- THE PROBLEM
Repeat only the stretch of lines below that runs from the line with "Overeenkomst herroepen (218, 2304)" through the line with "Ana Sayfa (26, 66)", unaltered.

Dataset items:
○ ○ ○ ○

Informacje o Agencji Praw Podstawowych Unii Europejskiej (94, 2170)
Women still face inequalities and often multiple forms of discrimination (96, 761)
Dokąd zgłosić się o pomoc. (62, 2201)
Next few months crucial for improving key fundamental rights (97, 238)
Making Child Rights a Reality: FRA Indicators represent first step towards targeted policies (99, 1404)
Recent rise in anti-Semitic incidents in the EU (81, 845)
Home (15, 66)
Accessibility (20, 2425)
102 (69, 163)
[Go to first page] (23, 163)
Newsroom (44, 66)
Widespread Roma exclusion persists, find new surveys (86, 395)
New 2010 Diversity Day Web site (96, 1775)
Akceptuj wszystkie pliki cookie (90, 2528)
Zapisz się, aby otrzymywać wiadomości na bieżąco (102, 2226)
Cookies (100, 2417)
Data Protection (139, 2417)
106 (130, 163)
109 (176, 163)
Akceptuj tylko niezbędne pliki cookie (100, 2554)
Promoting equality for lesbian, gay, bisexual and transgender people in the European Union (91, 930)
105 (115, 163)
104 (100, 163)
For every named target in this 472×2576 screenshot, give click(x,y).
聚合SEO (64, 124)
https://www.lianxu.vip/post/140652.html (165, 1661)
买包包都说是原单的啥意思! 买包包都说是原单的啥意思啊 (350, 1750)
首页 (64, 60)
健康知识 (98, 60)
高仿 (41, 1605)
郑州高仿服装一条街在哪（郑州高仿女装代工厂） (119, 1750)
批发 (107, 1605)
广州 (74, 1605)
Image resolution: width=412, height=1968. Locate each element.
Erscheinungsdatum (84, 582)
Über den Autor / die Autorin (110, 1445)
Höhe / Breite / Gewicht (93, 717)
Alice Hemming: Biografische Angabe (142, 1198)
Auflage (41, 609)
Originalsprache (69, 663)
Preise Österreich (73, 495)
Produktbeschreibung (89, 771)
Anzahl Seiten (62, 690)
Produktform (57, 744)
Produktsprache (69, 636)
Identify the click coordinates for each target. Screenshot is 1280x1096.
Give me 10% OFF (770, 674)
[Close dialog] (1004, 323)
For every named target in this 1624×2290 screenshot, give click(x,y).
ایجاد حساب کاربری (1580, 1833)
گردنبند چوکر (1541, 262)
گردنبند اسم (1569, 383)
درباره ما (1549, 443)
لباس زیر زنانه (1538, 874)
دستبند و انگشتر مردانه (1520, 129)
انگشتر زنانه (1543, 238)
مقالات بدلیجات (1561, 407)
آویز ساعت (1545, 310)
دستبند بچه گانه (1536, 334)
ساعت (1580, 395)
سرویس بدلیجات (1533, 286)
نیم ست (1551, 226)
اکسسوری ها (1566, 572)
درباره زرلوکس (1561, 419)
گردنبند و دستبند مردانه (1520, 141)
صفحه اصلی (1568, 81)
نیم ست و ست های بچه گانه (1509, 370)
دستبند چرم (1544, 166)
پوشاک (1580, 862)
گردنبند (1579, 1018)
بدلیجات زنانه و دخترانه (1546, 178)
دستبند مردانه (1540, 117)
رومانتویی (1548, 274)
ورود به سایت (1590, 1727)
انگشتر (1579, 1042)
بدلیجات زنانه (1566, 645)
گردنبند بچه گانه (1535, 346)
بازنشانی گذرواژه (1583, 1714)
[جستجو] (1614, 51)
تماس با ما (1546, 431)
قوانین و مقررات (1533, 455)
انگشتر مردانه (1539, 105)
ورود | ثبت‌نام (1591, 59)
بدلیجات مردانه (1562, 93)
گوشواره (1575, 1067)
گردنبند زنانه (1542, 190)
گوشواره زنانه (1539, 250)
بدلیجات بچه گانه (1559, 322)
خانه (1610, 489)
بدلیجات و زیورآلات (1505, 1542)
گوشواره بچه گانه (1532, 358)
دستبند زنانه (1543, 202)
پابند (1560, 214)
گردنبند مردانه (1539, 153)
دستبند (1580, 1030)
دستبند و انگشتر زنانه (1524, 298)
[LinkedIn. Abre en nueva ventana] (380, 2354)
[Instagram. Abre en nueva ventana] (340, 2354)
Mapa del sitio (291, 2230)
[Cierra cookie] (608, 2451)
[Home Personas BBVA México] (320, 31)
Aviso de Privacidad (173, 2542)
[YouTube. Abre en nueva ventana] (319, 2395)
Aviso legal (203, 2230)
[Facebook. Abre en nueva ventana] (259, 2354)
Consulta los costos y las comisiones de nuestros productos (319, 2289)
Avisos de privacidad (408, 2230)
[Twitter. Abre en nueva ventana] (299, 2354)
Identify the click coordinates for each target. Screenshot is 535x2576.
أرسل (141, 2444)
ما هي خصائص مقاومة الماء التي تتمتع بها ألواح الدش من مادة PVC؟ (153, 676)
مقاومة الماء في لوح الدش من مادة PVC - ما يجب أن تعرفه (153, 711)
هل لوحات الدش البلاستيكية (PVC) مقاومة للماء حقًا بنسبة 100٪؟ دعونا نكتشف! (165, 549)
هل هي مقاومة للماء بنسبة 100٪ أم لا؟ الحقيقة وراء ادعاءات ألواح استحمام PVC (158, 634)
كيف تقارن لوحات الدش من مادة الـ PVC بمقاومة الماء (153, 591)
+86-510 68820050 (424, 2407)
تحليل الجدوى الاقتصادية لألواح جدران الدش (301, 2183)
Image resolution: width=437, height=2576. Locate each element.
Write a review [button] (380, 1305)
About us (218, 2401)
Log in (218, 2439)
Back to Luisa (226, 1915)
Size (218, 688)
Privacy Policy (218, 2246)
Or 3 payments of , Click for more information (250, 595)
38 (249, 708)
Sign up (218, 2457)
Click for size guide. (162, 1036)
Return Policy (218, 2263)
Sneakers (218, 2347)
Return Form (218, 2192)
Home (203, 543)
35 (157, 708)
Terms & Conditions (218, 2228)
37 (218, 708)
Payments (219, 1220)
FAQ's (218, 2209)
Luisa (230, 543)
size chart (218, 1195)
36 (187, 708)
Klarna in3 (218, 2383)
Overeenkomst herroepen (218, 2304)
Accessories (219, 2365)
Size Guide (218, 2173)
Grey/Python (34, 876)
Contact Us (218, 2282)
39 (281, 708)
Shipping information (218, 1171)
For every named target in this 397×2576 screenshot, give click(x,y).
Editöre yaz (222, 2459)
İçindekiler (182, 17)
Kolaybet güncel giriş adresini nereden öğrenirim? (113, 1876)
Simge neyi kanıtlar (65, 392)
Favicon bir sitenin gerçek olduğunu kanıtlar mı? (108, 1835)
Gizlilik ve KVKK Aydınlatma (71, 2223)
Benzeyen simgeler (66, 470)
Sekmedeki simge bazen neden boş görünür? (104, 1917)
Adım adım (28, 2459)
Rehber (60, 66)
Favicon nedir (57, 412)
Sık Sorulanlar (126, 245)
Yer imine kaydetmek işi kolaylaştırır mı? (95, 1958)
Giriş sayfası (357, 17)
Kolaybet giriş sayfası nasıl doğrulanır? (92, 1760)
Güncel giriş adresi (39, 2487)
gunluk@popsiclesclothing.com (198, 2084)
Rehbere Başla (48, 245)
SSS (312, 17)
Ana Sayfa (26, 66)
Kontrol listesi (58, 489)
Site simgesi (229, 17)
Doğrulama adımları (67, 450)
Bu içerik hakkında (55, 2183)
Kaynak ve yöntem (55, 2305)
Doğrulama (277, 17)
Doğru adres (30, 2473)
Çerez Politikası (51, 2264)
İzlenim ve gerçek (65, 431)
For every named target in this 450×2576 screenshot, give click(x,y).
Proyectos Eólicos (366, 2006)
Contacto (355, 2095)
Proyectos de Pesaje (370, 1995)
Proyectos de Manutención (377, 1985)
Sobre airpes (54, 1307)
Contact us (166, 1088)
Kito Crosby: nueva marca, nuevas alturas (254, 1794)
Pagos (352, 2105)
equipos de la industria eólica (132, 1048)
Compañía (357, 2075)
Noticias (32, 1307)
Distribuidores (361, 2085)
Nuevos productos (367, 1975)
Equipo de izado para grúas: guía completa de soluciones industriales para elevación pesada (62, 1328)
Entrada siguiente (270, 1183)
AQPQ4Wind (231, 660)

○ ○ ○ ○

- WRITTEN SOLUTION
Overeenkomst herroepen (218, 2304)
Accessories (219, 2365)
Size Guide (218, 2173)
Grey/Python (34, 876)
Contact Us (218, 2282)
39 (281, 708)
Shipping information (218, 1171)
For every named target in this 397×2576 screenshot, give click(x,y).
Editöre yaz (222, 2459)
İçindekiler (182, 17)
Kolaybet güncel giriş adresini nereden öğrenirim? (113, 1876)
Simge neyi kanıtlar (65, 392)
Favicon bir sitenin gerçek olduğunu kanıtlar mı? (108, 1835)
Gizlilik ve KVKK Aydınlatma (71, 2223)
Benzeyen simgeler (66, 470)
Sekmedeki simge bazen neden boş görünür? (104, 1917)
Adım adım (28, 2459)
Rehber (60, 66)
Favicon nedir (57, 412)
Sık Sorulanlar (126, 245)
Yer imine kaydetmek işi kolaylaştırır mı? (95, 1958)
Giriş sayfası (357, 17)
Kolaybet giriş sayfası nasıl doğrulanır? (92, 1760)
Güncel giriş adresi (39, 2487)
gunluk@popsiclesclothing.com (198, 2084)
Rehbere Başla (48, 245)
SSS (312, 17)
Ana Sayfa (26, 66)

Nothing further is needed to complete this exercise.